── Dataset excerpts ──

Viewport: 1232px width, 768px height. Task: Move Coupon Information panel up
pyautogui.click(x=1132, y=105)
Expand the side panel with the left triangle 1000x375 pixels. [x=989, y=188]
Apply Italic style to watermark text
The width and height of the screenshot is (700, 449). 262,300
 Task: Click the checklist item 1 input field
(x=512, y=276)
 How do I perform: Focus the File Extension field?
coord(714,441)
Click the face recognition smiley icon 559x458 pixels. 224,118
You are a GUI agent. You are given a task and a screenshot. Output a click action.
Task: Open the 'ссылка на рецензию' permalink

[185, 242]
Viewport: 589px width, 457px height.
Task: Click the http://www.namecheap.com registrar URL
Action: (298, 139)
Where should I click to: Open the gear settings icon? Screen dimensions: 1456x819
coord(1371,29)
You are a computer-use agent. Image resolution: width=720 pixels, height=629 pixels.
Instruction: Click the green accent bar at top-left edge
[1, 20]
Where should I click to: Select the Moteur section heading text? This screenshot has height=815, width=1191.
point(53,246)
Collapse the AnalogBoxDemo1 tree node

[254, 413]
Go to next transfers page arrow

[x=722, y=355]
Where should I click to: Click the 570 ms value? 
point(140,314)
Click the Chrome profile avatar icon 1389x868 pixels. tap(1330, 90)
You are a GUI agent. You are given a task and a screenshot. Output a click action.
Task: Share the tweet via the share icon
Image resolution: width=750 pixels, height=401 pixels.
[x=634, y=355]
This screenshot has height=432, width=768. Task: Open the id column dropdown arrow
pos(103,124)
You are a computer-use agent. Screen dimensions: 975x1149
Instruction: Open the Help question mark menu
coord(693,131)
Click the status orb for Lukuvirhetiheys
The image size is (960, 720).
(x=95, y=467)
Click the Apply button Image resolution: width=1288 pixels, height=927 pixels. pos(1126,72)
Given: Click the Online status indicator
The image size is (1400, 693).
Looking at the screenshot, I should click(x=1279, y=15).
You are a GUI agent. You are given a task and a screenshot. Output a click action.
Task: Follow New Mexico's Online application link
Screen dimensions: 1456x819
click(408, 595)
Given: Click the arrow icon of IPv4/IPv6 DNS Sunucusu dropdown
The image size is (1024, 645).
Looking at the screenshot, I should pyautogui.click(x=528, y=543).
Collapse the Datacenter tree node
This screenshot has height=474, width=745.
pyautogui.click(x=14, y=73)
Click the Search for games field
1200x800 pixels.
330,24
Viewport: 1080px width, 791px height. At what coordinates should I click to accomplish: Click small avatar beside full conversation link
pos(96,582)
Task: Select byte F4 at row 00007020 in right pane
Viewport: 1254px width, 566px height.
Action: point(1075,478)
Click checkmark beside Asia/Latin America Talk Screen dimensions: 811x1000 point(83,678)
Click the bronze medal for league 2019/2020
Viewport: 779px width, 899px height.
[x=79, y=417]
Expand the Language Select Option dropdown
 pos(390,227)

───

Aim:
Repeat all of the records above, line for line, with no changes.

Solution to this task:
Viewport: 1232px width, 768px height. Task: Move Coupon Information panel up
pyautogui.click(x=1132, y=105)
Expand the side panel with the left triangle 1000x375 pixels. [x=989, y=188]
Apply Italic style to watermark text
The width and height of the screenshot is (700, 449). 262,300
 Task: Click the checklist item 1 input field
(x=512, y=276)
 How do I perform: Focus the File Extension field?
coord(714,441)
Click the face recognition smiley icon 559x458 pixels. 224,118
You are a GUI agent. You are given a task and a screenshot. Output a click action.
Task: Open the 'ссылка на рецензию' permalink

[185, 242]
Viewport: 589px width, 457px height.
Task: Click the http://www.namecheap.com registrar URL
Action: (298, 139)
Where should I click to: Open the gear settings icon? Screen dimensions: 1456x819
coord(1371,29)
You are a computer-use agent. Image resolution: width=720 pixels, height=629 pixels.
Instruction: Click the green accent bar at top-left edge
[1, 20]
Where should I click to: Select the Moteur section heading text? This screenshot has height=815, width=1191.
point(53,246)
Collapse the AnalogBoxDemo1 tree node

[254, 413]
Go to next transfers page arrow

[x=722, y=355]
Where should I click to: Click the 570 ms value? 
point(140,314)
Click the Chrome profile avatar icon 1389x868 pixels. tap(1330, 90)
You are a GUI agent. You are given a task and a screenshot. Output a click action.
Task: Share the tweet via the share icon
Image resolution: width=750 pixels, height=401 pixels.
[x=634, y=355]
This screenshot has height=432, width=768. Task: Open the id column dropdown arrow
pos(103,124)
You are a computer-use agent. Screen dimensions: 975x1149
Instruction: Open the Help question mark menu
coord(693,131)
Click the status orb for Lukuvirhetiheys
The image size is (960, 720).
(x=95, y=467)
Click the Apply button Image resolution: width=1288 pixels, height=927 pixels. pos(1126,72)
Given: Click the Online status indicator
The image size is (1400, 693).
Looking at the screenshot, I should click(x=1279, y=15).
You are a GUI agent. You are given a task and a screenshot. Output a click action.
Task: Follow New Mexico's Online application link
Screen dimensions: 1456x819
click(408, 595)
Given: Click the arrow icon of IPv4/IPv6 DNS Sunucusu dropdown
The image size is (1024, 645).
Looking at the screenshot, I should pyautogui.click(x=528, y=543).
Collapse the Datacenter tree node
This screenshot has height=474, width=745.
pyautogui.click(x=14, y=73)
Click the Search for games field
1200x800 pixels.
330,24
Viewport: 1080px width, 791px height. At what coordinates should I click to accomplish: Click small avatar beside full conversation link
pos(96,582)
Task: Select byte F4 at row 00007020 in right pane
Viewport: 1254px width, 566px height.
Action: point(1075,478)
Click checkmark beside Asia/Latin America Talk Screen dimensions: 811x1000 point(83,678)
Click the bronze medal for league 2019/2020
Viewport: 779px width, 899px height.
[x=79, y=417]
Expand the Language Select Option dropdown
 pos(390,227)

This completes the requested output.